Göreve geldiğinde Yükseköğretim Kuruluna (YÖK) giderek, katılım finans alanına akademik destek sağlamak adına bir enstitü kurulması gerektiğini dile getirdiğini belirten Aşan, sözlerini şöyle sürdürdü:
"Bu girişim sonucunda bir enstitü kuruldu. İslami finans için önceliğimiz, bu alanda ne kadar kullanılabilir bilgi üretebildiğimizdir. İslami finansı mevcut sisteme alternatif olabilecek bir yapıya kavuşturmak için gereken bilgi birikimine sahip olmalıyız. Yeni ürünler geliştirilebilir, teşvikler verilebilir; bunlar yapılabilecek şeylerdir. Ancak asıl önemli olan, bu alanda bilgi üretmektir."
" Türkiye'nin bu sektördeki geleceğini olumlu görüyorum"

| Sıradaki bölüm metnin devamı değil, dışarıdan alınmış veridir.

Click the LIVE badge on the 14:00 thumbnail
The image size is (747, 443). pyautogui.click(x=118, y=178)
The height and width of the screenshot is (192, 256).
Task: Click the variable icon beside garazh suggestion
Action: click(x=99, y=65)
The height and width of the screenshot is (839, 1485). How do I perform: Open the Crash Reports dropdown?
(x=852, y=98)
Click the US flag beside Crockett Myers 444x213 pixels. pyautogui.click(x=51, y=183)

Türkiye Cumhuriyet Merkez Bankası (TCMB) Denetleme Kurulu Üyesi Mehmet Babacan da TCMB'nin katılım bankacılığına yönelik attığı adımların yaklaşık 6 yılı geride bıraktığını, likidite düzenlemeleri ve rezerv yönetimi konularında doğrudan bu alana müdahil olduğunu belirtti.
Katılım finans alanında kat edilmesi gereken çok yol olduğuna dikkati çeken Babacan, katılım bankacılığının Türkiye'nin potansiyeline uygun bir performans göstermediğini ve mevcut büyüklüklerin erişilebilir seviyeler yanında oldukça mütevazi kaldığını ifade etti.

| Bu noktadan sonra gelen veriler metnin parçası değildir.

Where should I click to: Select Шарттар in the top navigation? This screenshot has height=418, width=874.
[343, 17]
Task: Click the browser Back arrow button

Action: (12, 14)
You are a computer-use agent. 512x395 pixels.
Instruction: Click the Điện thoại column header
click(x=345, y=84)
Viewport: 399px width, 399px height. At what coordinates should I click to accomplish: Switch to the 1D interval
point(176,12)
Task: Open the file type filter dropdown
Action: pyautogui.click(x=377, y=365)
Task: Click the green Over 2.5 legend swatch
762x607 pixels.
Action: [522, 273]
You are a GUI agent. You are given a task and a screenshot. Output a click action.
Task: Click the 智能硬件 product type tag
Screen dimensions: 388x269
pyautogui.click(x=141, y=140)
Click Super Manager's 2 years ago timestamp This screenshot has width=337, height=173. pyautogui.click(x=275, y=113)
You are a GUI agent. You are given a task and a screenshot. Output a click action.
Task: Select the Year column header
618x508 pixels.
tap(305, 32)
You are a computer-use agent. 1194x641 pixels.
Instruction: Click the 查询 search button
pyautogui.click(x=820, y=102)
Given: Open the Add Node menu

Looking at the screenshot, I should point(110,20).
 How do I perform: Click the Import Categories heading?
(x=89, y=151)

Sektörün uzun bir yolculuğa çıktığını anlatan Babacan, şu bilgileri paylaştı:
"Akademisyen perspektifiyle baktığımda kurumsallaşmayı çok önemli buluyorum. Zirvenin 12'ncisinin yapılması, bu alanda kurumsallaşmanın bir göstergesidir. Türkiye'de bu konudaki çalışmaların henüz sınırlı sayıda olmasıyla birlikte burada bir ölçek ekonomisi oluşturulduğuna inanıyorum. Fikirlerin geliştirilmesi ve özgün projelerin ortaya konulması hem akademik hem de sektörel yayınlar açısından önemli. Türkiye'nin bu sektördeki geleceğini olumlu görüyorum ve bu alana yapılan tüm yatırımların değerli olduğunu düşünüyorum. Katılım Bankaları Birliği, düzenleyici ve denetleyici kurumlar ile bu alanda çalışan ve yatırım yapan herkesin orta vadede meyvelerini toplayacağına inanıyorum."
Zirve, gün boyu sürecek akademik ve sektör panellerinin ardından dağıtılacak 2024 İslam İktisadı Ödülleri ile sona erecek.